WHAT THE EXERCISE ASKS: Exactly as written, copy the lines that run from the start of the data below to the line containing "The image size is (1249, 952).", both ends included.

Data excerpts
== Segment start ==
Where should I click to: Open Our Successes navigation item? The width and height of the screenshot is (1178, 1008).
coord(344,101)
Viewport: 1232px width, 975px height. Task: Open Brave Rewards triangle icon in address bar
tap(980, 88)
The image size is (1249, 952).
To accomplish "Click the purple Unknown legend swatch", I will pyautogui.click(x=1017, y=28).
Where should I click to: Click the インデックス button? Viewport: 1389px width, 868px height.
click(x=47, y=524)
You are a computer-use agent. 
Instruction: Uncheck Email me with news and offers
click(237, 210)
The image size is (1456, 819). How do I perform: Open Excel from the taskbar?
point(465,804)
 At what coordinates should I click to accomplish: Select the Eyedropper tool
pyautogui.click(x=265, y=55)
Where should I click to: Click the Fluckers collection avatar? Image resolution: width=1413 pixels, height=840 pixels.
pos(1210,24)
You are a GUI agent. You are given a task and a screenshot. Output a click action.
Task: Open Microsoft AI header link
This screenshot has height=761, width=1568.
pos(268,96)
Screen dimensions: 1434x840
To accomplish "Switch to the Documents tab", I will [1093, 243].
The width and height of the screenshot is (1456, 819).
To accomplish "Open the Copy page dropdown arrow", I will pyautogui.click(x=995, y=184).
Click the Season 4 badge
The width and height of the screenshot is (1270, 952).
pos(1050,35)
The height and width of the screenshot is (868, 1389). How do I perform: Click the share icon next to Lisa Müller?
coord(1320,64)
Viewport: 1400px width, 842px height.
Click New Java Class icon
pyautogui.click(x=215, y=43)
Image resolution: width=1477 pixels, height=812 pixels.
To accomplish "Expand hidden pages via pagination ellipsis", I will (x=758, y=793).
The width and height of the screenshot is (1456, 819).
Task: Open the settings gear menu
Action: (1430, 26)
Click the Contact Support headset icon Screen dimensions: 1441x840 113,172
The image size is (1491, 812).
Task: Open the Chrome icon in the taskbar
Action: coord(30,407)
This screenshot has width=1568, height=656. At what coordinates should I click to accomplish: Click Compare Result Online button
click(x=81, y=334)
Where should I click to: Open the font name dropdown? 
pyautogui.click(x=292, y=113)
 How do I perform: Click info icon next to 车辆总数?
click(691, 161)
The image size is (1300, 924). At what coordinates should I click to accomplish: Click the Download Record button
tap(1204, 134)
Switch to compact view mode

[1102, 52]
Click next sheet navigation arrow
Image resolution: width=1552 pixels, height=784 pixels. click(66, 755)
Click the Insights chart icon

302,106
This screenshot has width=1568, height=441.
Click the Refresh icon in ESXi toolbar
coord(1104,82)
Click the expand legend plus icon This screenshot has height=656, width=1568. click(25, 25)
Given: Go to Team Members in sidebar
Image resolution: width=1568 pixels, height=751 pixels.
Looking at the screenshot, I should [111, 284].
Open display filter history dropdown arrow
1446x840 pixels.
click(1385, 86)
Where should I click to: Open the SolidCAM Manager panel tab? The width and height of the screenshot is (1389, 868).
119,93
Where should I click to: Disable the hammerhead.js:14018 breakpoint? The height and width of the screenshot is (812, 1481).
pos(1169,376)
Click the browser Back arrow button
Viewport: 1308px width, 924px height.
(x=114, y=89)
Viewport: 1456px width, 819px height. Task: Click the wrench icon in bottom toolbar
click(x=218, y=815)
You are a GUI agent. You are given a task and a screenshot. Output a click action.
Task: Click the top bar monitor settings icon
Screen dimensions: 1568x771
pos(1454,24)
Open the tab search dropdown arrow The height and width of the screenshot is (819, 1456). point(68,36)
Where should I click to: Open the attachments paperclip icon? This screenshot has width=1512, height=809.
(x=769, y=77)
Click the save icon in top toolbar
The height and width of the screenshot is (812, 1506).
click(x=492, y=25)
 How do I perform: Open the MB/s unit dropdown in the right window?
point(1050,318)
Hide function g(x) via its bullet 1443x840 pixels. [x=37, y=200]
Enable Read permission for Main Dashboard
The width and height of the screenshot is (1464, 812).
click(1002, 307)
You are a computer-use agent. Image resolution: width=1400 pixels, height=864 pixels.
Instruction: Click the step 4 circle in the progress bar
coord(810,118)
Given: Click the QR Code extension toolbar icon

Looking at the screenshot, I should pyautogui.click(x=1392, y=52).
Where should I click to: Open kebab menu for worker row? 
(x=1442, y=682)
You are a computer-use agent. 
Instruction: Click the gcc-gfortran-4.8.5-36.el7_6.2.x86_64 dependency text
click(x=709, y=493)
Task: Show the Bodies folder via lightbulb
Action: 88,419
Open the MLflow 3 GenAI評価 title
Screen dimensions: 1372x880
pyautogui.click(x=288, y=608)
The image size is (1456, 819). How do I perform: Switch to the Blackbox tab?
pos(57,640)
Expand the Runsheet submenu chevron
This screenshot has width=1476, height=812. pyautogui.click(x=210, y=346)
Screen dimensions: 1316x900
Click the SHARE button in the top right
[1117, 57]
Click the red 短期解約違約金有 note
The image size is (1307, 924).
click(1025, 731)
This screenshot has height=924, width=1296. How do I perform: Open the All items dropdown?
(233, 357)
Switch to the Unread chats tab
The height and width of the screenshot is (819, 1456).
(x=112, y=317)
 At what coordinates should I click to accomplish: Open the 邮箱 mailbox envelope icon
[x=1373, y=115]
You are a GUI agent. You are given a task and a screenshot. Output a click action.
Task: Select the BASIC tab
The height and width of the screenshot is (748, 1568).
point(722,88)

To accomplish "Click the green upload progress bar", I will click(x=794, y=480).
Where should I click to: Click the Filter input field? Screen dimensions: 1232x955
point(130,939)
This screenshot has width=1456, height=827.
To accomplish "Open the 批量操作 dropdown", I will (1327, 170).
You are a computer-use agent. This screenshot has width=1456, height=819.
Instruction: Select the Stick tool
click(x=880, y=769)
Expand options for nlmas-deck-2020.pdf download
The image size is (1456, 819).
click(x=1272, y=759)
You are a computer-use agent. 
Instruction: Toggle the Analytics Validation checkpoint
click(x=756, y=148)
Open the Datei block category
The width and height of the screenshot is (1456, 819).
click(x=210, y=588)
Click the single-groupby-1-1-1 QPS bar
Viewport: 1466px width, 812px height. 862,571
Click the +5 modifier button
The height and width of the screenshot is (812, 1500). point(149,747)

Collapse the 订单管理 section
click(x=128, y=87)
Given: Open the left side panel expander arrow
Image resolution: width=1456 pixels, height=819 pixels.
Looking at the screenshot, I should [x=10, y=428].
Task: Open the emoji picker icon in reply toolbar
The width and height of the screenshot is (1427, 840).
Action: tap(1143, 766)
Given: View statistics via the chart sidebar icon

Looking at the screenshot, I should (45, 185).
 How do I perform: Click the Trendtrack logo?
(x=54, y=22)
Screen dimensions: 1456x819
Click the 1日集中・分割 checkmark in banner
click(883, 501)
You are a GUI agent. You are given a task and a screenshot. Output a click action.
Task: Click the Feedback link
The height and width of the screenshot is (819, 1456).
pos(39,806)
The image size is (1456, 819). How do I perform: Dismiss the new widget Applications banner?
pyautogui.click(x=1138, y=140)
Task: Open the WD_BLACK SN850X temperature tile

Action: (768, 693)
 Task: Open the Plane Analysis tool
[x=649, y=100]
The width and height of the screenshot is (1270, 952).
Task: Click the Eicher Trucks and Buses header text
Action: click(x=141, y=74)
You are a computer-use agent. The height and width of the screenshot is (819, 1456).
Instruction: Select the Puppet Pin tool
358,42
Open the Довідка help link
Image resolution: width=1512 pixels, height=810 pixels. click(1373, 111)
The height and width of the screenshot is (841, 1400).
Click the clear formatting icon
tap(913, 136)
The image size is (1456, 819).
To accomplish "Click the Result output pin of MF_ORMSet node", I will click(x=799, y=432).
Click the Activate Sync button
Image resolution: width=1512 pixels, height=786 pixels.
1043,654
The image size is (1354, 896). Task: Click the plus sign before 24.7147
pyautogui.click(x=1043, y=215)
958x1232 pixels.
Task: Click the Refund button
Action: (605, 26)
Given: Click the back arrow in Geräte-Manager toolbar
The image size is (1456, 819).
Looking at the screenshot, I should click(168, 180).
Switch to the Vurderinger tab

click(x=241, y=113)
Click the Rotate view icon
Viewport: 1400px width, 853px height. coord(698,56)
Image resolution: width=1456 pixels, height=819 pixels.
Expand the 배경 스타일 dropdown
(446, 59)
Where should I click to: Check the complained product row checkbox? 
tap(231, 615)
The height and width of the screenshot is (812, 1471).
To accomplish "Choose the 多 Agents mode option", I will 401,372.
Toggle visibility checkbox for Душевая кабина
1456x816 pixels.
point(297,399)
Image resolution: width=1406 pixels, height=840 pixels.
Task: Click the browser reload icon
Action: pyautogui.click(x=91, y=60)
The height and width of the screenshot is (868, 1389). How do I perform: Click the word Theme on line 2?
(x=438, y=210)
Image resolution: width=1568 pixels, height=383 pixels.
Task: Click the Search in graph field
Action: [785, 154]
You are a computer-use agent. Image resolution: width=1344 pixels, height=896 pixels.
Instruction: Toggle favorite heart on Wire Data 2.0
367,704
== Segment end ==
SOLUTION TO THE EXERCISE:
Where should I click to: Open Our Successes navigation item? The width and height of the screenshot is (1178, 1008).
coord(344,101)
Viewport: 1232px width, 975px height. Task: Open Brave Rewards triangle icon in address bar
tap(980, 88)
The image size is (1249, 952).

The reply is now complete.